Am Montagabend, 30. Januar, musste die Landsberger Chaussee in Eiche, direkt angrenzend an den Berliner Bezirk Marzahn-Hellersdorf, für rund eine Stunde voll gesperrt werden. Grund dafür war ein Unfall, bei dem mehrere Personen verletzt worden sind.

Rettungskräfte und Einsatzkräfte der freiwilligen Feuerwehr Eiche sind demnach gegen 17 Uhr auf die Kreuzung Landsberger Chaussee Ecke Alte Hellersdorfer Straße gerufen worden. Dort kam es kurz zuvor zu einem Zusammenstoß zwischen einem Renault und einem Pritschenwagen.

Rettungsdienst rückt mit einem Großaufgebot an

Wie die Einsatzkräfte vor Ort mitteilen, sei aufgrund der hohen Anzahl an Verletzten das Stichwort MANV, also einem Massenanfall von Verletzten, ausgerufen worden. Eine Vielzahl an Rettungs- und Notarztfahrzeugen rückte daher zum Unfallort an.

Ein leitender Notarzt koordiniert das Aufgebot an Rettungsmitteln. Sieben Personen mussten in umliegende Krankenhäuser transportiert werden.

Dominik Totaro

Den Angaben eines Polizeisprechers aus Potsdam zufolge sollen bei dem Crash insgesamt sieben Personen verletzt worden sein. Diese wurden vor Ort versorgt und in umliegende Krankenhäuser transportiert.

Sperrung sorgt für Stau im Berufsverkehr

Mitten im abendlichen Berufsverkehr sorgte die Vollsperrung der Richtungsfahrbahn nach Berlin für kilometerlangen Stau. Autofahrer mussten die Kreuzung deshalb über Eiche oder Hellersdorf umfahren, was dort ebenfalls zu längeren Fahrzeiten führte.

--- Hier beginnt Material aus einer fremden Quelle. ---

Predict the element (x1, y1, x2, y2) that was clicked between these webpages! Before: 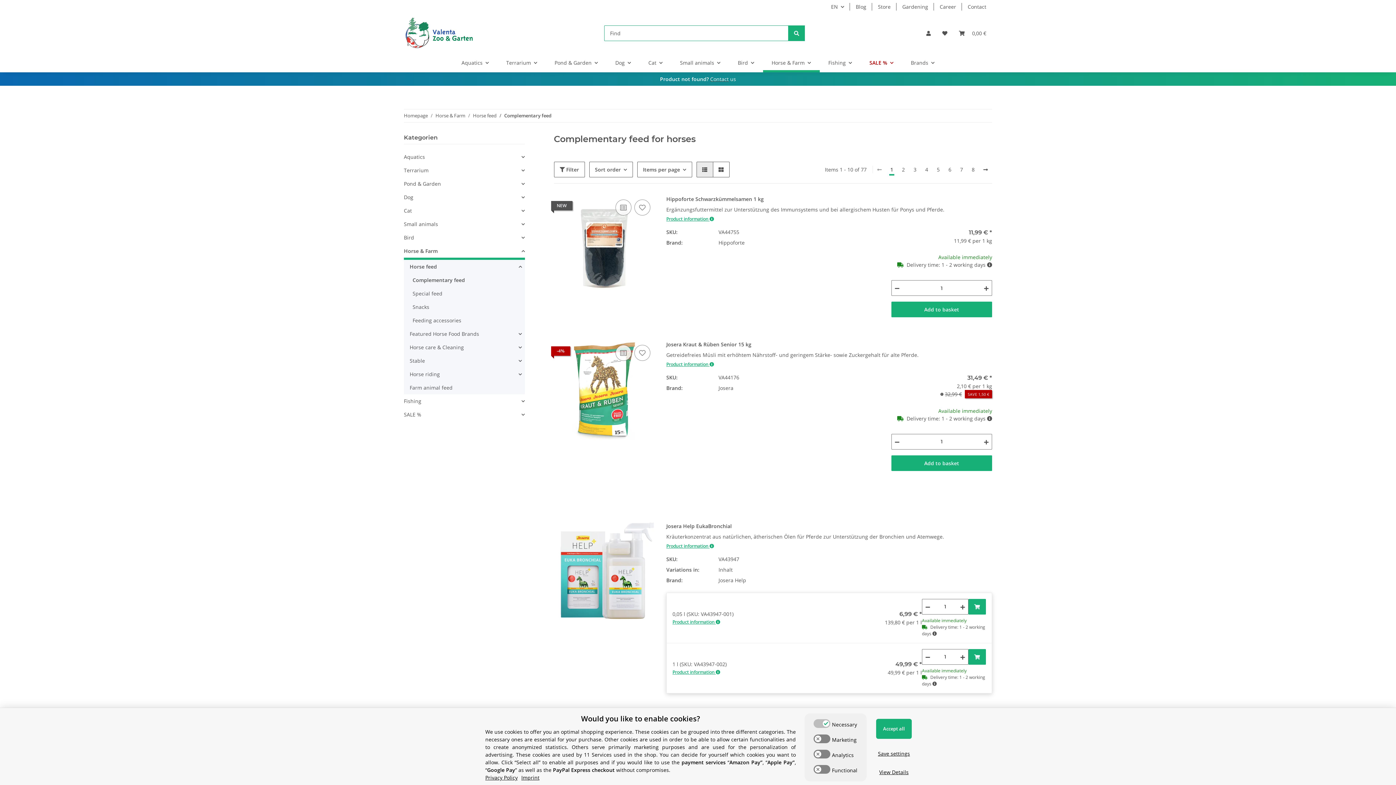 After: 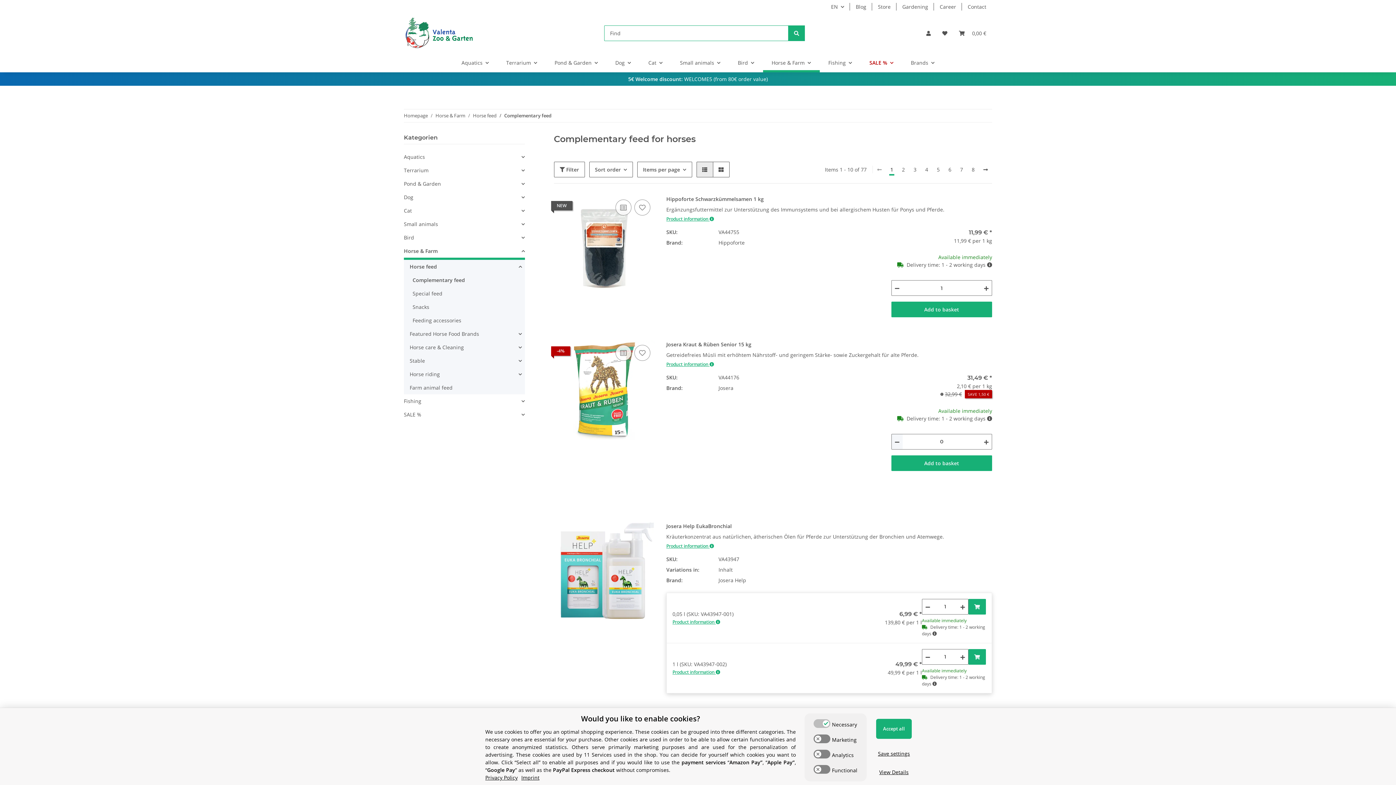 Action: bbox: (891, 434, 902, 449) label: decrease quantityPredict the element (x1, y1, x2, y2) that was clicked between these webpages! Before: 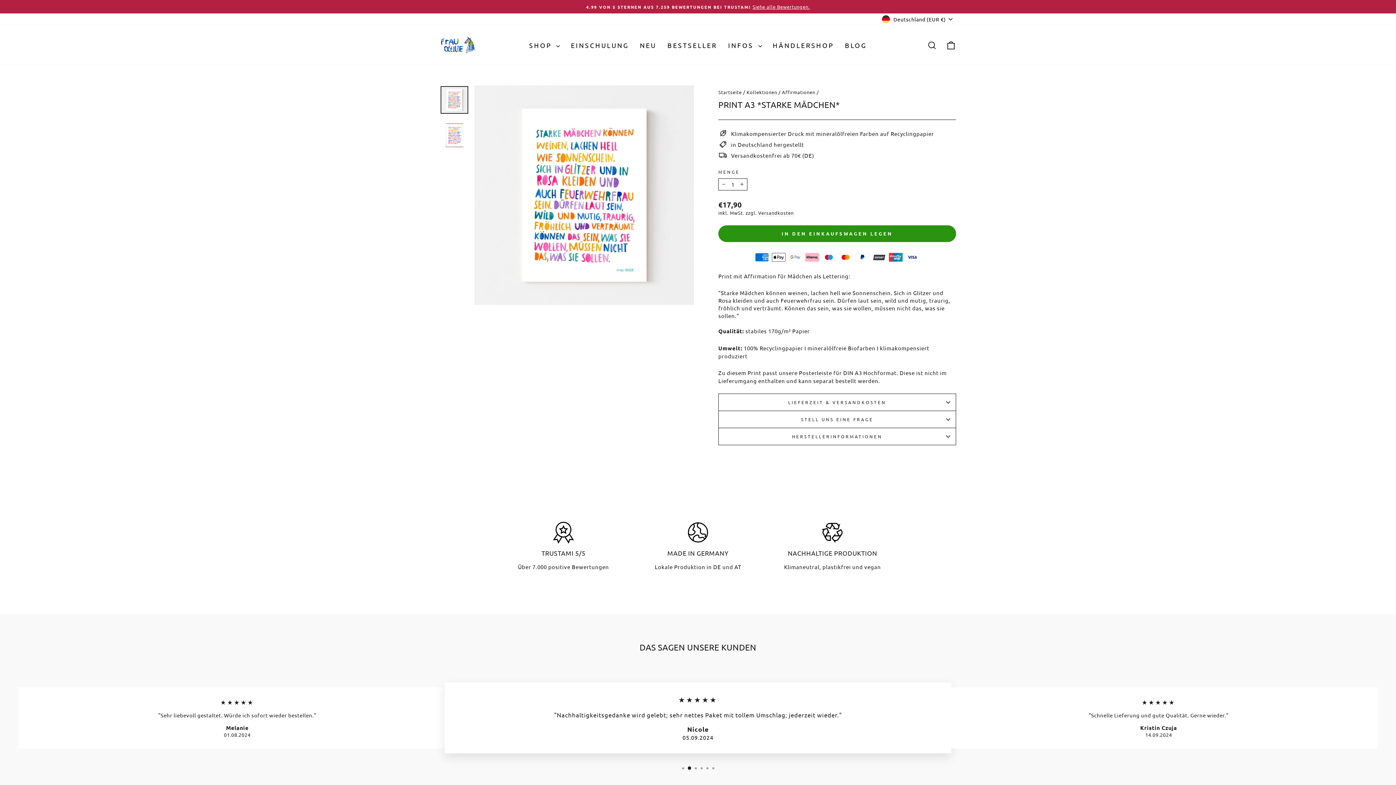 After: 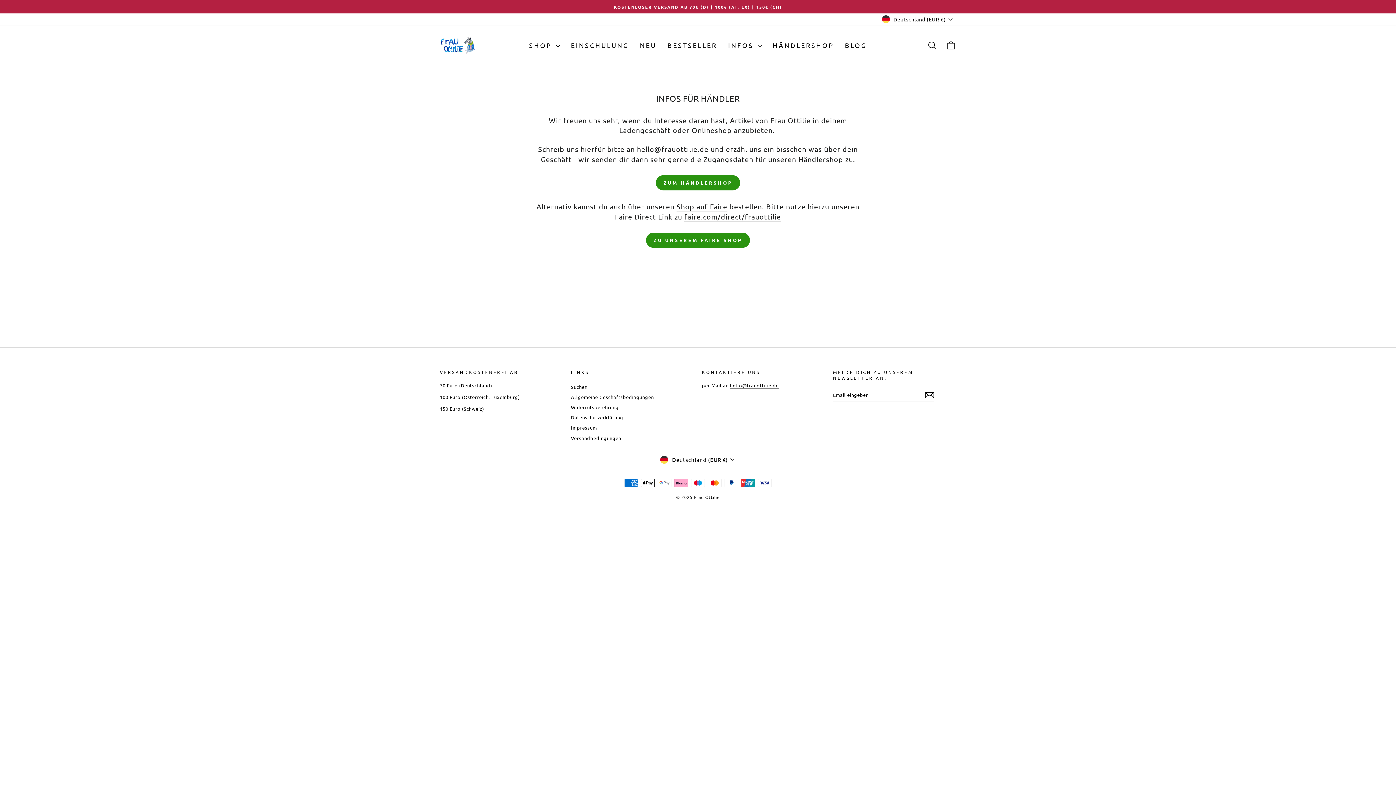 Action: label: HÄNDLERSHOP bbox: (767, 37, 839, 52)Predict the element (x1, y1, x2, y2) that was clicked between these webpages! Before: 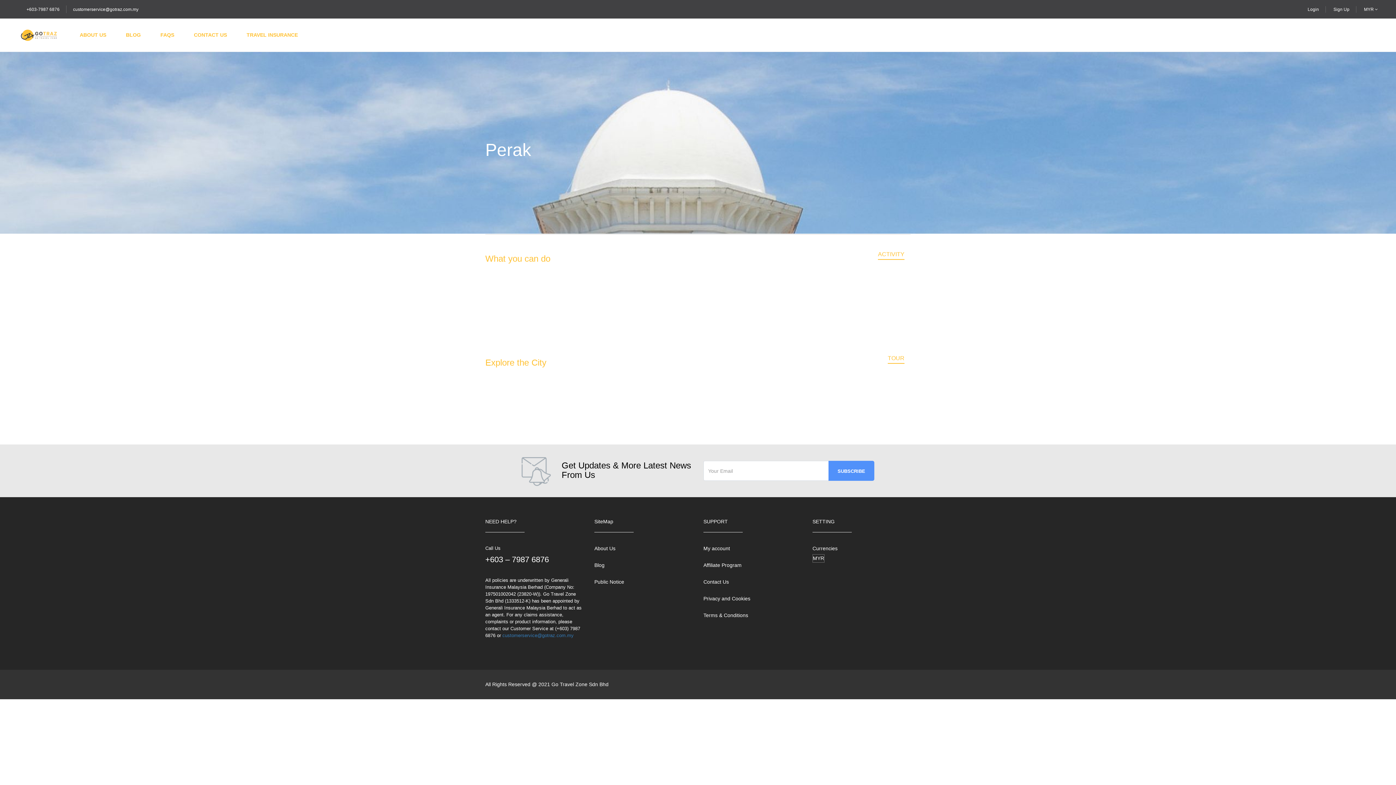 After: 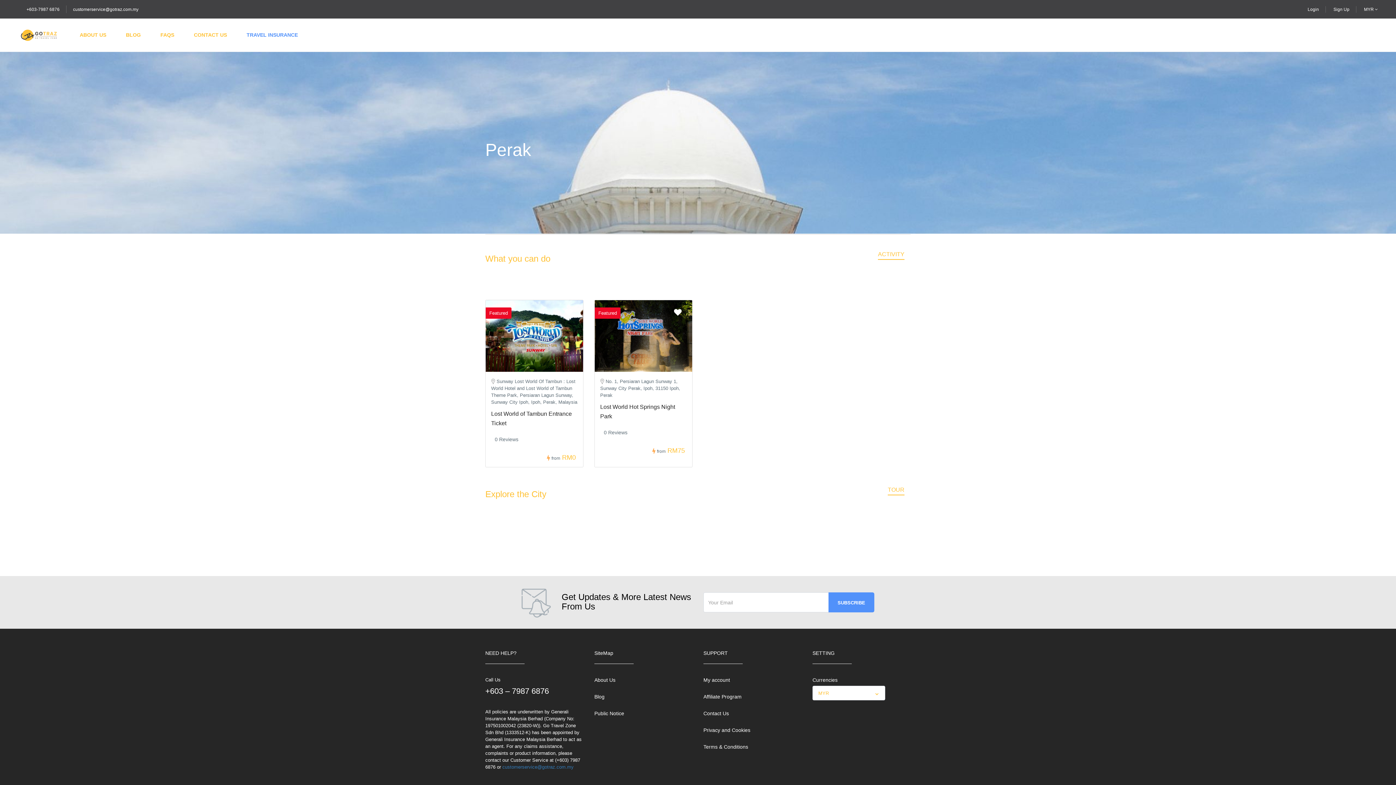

Rettungswagen aus Berlin unterstützen die Brandenburger Einsatzkräfte bei dem Einsatz.

Dominik Totaro

Wie es zu dem Unfall kam ist derzeit noch unklar und muss nun von der Polizei ermittelt werden. Aus Polizeikreisen hieß es, dass der 47-jährige Fahrer des Renault vermutlich bei „Rot“ in die Kreuzung gefahren sein könnte.